__AIM 1__
Transcribe the rows word for word, from the line containing "You are a computer-use agent." through the final line of the rows, with the pictures omitted.

__SOURCE DOCUMENT__
◆ ◆ ◆ ◆ ◆

# payment solutions - recommendations?



## Solmu (Aug 15, 2005)

Apologies in advance for the length of this message - I'm trying to be specific, so it's quite verbose.

I'm currently in the planning stages of opening an online shop. The thing I am having the most trouble with is finding a good payment solution - cart software or a merchant account or etc. I'm in Australia, which makes things a little more expensive and difficult for me (admittedly it doesn't make *much* difference). I'd prefer to take payments in AUD, but will use USD if need be.

So far I've considered PayPal's cart system, CCnow (and other similar services), or a proper cart and merchant account setup.

I plan on having an incredibly slow ramp up. I want to get the site up as soon as possible, and work on getting it right. Basically I want to treat it like you would a savings jar - make some stock here, do some design there - and eventually I'll have something worth launching properly. I'd expect only a slow trickle of sales (at best), so I'm trying to avoid per month charges. I already have a full domain hosted anyway, so that is effectively not costing me anything extra.

◆ ◆ ◆ ◆ ◆

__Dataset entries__

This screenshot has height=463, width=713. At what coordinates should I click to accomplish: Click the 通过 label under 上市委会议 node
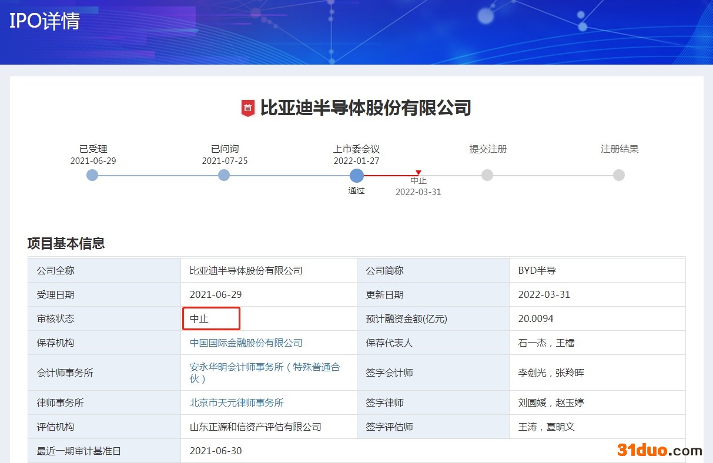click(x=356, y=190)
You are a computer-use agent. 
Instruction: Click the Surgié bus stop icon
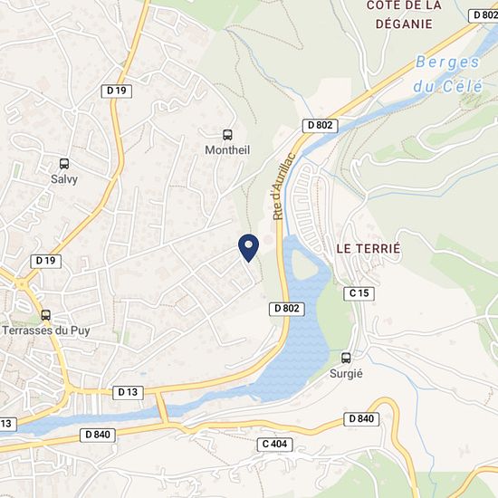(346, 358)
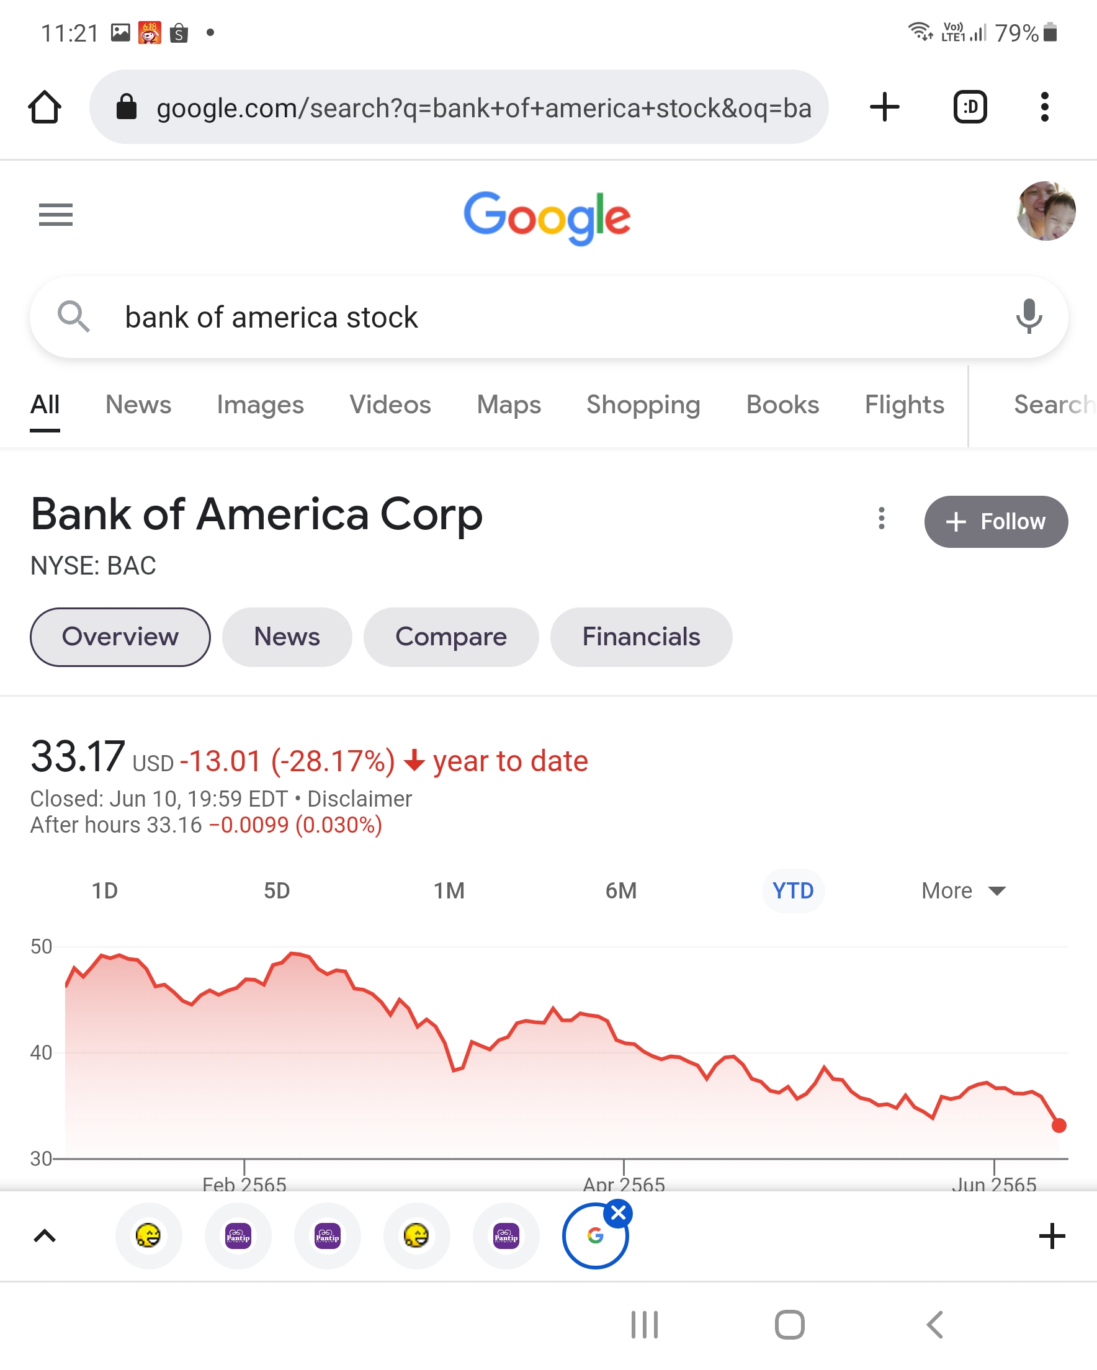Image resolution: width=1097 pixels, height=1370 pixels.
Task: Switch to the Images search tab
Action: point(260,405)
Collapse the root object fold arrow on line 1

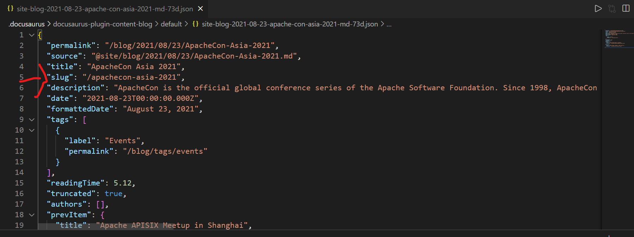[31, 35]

◆ ◆ ◆ ◆ ◆

__AIM 2__
In the payment solutions thread, which currency does the poster prefer to take payments in?

__WRITTEN REPLY 1__
You are a computer-use agent. 
Instruction: Click the Surgié bus stop icon
(346, 358)
Image resolution: width=1097 pixels, height=1370 pixels.
Task: Switch to the Images search tab
Action: point(260,405)
Collapse the root object fold arrow on line 1

[31, 35]

__WRITTEN REPLY 2__
AUD, though the poster will use USD if need be.